Permutation cone is pretty easy to figure out, there are 10 choices for the bottom scoop, 9 choices for the middle, then 8 choices for the top scoop. Showing an example of a tree diagram will show us that we multiply 10x9x8 to get 720. Combination bowls are a little harder, where they will still have 10 choices for one scoop, 9 for the second, and 8 for the third, BUT there’s a slight difference between a permutation cone and a combination bowl: You need to eat the permutation cone in a certain order, top middle, then bottom, but a combination bowl, you can eat in any order you want. If you asked for a combination bowl of strawberry, vanilla, chocolate and your friend orders a bowl of chocolate, vanilla, strawberry, you’re getting the same bowl. I then I have students exhaust the arrangements of chocolate, vanilla, and strawberry, then we see that every group of 6 turns to 1 when we consider combination bowls. That is why combination will always be smaller than permutation. In this case, it would be 720/6=120.
I have students do this for 4 choices (where for combinations, every group of 24 (4x3x2x1) turns to 1), 5 choices, then 10 choices. Before I discuss the 10 choice option, we will have noticed that our number of arrangements keep increasing for both permutation cones and combination bowls. I ask them, “Do our number of arrangements keep going higher for both the permutation cone and combination bowl?” Sometimes they say yes, sometimes no, but we continue along.
After this, I show them that combinations are found in Pascal’s Triangle as well as ask the students what other patterns they see in Pascal’s Triangle.
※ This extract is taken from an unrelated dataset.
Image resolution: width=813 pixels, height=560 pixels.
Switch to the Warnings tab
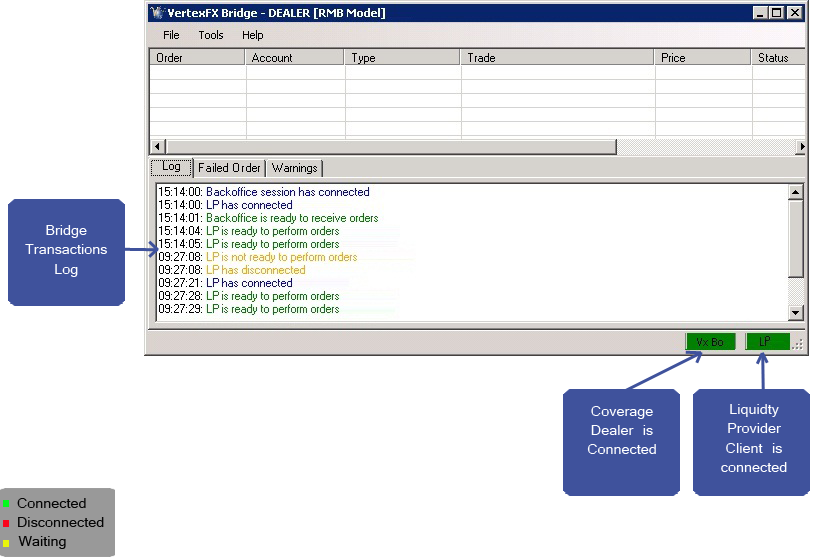point(295,168)
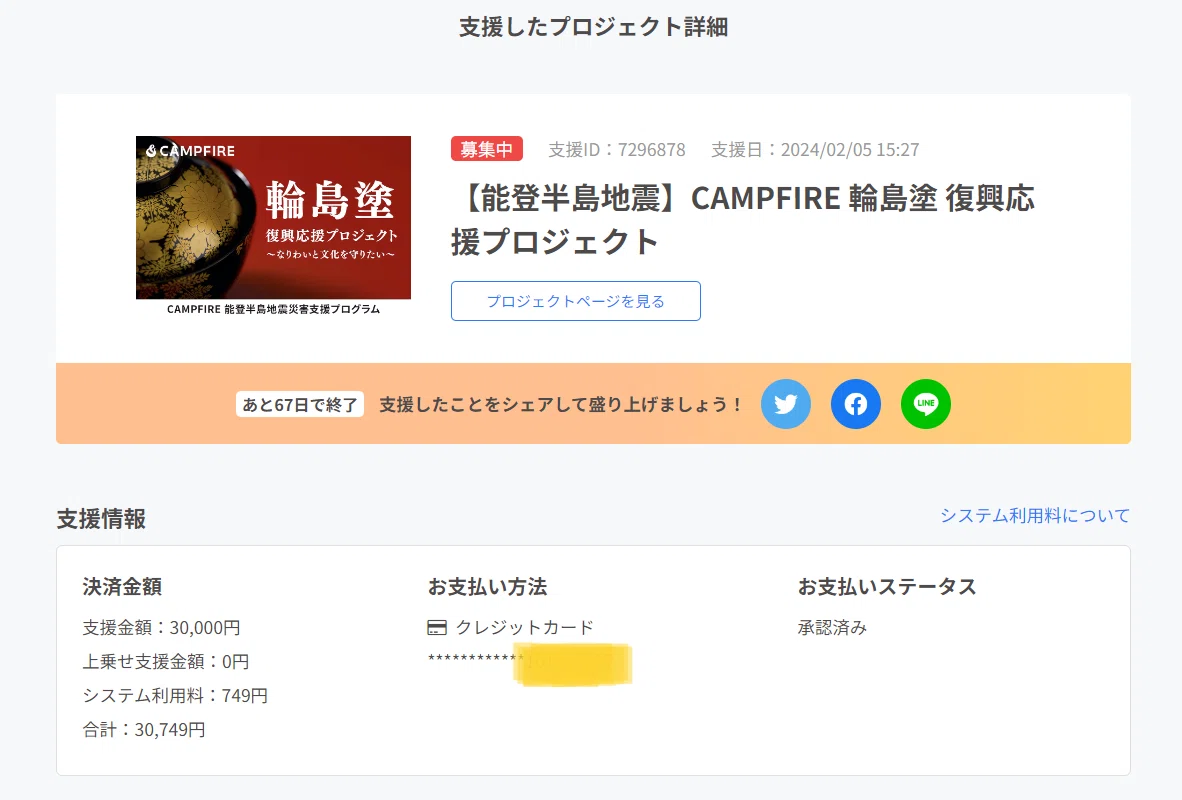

Triangle Inequality (with noodles!):
Before I go with the manipulatives, I have students draw what these triangles would look like if it had these side lengths: a 1, 1, 2 triangle, a 4, 5, 10 triangle, and a 3, 4, 5 triangle. I purposely do a little quiz with these side lengths to start because I heavily believe that making mistakes will make us learn more in the end. After this, I have students compare their drawings with their group members to see if their triangles look similar. I then hand out about 10 strands of spaghetti to each group (I found bags of spaghetti for 25 cents at FoodMaxx) as well as rulers. I tell them to measure and break these noodles to make a 1, 1, 2 triangle, a 4, 5, 10 triangle, and a 3, 4, 5 triangle. After a couple minutes, they will notice that the first two are impossible and the 3, 4, 5 triangle creates a right triangle (I do this purposely because Pythagorean Theorem is the next lesson). I then have students come up with 5 sets of side lengths that will not create a triangle and 5 sets of side lengths that will create a triangle. I would write a couple of these down and then ask the class what they notice about the sets that do not create a triangle and the sets that create a triangle. Boom. We have just discovered the Triangle Inequality.